Folha – E o que mudou no Uruguai nos últimos tempos?
Cabrera – Nos últimos dez anos [período da gestão da Frente Ampla], todos melhoraram. Ricos, pobres, gordos e magros (risos). E, quando uma sociedade melhora, também se elevam as exigências, isso aconteceu no Brasil também, não? Se há 30 milhões de pessoas novas na classe média, elas querem mais participação. É parecido aqui, guardadas as devidas proporções.
Mas isso gerou também um sentimento novo, a classe média de antes assustada com os que vêm debaixo. Aqui, os que estão mais criticando o governo são aqueles setores que estão cômodos, mas que não se comovem com o fato de outros estarem saindo da pobreza, são cada vez mais egoístas. Só olham para si e dizem “não é possível que me coloquem mais impostos”, sem se dar conta de que são necessários para dar condições e fazer investimentos para os mais pobres. Há um egoísmo, hoje, que creio que vai além da ideologia. Em vez de estarem, de algum modo, felizes com um governo que se lembre dos mais liquidados, não, pedem que dêem mais a eles, que já têm dois carros na garagem. Eles reclamam que os aeroportos estão cheios, que os planos de saúde particulares estão atendendo mais gente. Que vão à praia no verão e está tudo lotado desde muito cedo.
Folha – Como essa cultura política que vem do passado pode ajudar a alcançar consenso nessas diferenças?
Cabrera – Acho que é possível, porque elas nos inculcaram uma cultura política republicana muito forte, uma muito boa educação pública, que já vem desde o fim do século 19. Uma educação gratuita, laica, com acesso à universidade. Vejo o debate sobre educação que há hoje no Chile e penso: no Uruguai já temos isso, há tempos.

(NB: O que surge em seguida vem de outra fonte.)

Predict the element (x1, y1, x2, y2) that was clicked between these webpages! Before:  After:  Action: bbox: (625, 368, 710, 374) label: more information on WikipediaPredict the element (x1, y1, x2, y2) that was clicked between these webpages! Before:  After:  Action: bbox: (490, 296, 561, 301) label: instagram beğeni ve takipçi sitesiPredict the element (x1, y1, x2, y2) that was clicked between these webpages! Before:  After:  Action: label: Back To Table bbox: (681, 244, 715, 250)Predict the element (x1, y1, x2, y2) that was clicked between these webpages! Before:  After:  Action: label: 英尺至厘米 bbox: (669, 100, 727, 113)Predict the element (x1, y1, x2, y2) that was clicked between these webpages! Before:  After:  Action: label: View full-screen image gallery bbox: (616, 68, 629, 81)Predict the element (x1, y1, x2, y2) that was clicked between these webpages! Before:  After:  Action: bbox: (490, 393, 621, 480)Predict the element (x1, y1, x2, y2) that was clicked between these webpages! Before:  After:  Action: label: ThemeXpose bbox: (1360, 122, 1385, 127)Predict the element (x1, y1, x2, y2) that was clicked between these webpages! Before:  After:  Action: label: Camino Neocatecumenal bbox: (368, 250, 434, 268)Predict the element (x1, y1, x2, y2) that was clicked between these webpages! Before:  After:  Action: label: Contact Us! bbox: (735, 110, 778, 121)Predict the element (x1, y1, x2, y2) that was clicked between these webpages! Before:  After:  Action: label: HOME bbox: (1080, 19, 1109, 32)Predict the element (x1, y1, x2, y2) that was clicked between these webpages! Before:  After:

Creio que a cultura do diálogo vai nos ajudar. É uma tradição, chamar todos os partidos e falar com todos os setores. É nossa tradição do consenso, isso nos diferencia tanto da Argentina. Penso no caso da discussão sobre o imposto da soja, em 2008, lá. Houve tanto enfrentamento, que fez com que o governo se pusesse contra a imprensa e se armasse um conflito que não está resolvido até hoje. No Uruguai isso teria sido levado para outro lado, se buscaria consenso, nem que demorasse meses de negociação.
Folha – E você acha que uma eventual vitória do Partido Nacional (Blanco) pode mudar isso?
Cabrera – Com certeza, a primeira coisa que cairá, e que eles já anunciaram, é a lei de 8 horas de trabalho rural. O partido blanco sempre foi representante dos interesses dos estancieiros, dos grandes fazendeiros, e isso vai ser o primeiro a cair. Imagine, um governo que fez com que aqueles que trabalhavam de sol a sol, comiam um pedaço de carne qualquer e dormiam no chão tivessem o trabalho regulado e pudessem viver com mais dignidade.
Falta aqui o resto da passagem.